I tried to lookup ways of maybe preloading the stdin buffer
Do you perhaps want to create a named fifo, fill it with username/password info, then reopen it in read mode and pass it to popen (as in popen(..., stdin=myfilledbuffer))?
You could also just create an ordinary temporary file, write the data to it, and reopen it in read mode, again, passing the reopened handle as stdin. (This is something I'd personally avoid doing, since writing username/passwords to temporary files is often of the bad. OTOH it's easier to test than FIFOs)
As for the underlying cause: I suspect that the offending software is reading from stdin via a non-blocking method. Not sure why that works when connected to a terminal.
AAAANYWAY: no need to use pipes directly via Popen at all, right? I kinda laugh at the hackishness of this, but I'll bet it'll work for you:
# you don't actually seem to need popen here IMO -- call() does better for this application.
statuscode = call('echo "%s\n%s\n" | oupload %s' % (username, password, options) , shell=True)
tested with status = call('echo "foo\nbar\nbar\nbaz" |wc -l', shell = True) (output is '4', naturally.)
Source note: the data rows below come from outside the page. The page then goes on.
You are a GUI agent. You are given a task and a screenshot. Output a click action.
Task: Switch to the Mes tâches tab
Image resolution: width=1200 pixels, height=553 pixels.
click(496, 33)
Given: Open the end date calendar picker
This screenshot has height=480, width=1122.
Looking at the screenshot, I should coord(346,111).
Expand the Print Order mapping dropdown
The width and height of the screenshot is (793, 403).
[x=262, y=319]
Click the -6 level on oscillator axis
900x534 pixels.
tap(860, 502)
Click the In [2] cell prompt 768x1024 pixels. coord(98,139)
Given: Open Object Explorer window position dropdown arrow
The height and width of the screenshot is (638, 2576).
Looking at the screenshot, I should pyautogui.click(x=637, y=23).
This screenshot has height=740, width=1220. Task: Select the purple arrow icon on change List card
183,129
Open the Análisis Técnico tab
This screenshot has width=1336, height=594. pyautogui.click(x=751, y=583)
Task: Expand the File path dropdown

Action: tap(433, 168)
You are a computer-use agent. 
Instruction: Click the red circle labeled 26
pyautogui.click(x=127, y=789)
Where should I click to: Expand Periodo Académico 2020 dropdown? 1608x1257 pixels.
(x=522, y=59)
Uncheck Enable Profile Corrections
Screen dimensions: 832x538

The original question was solved by just avoiding the issue and not using the terminal and instead importing the python code that was being called by the shell script and just using that.
I believe J.F. Sebastian's answer would probably work better for what was originally asked, however, so I'd suggest people looking for an answer to a similar question look down the path of using the pty module.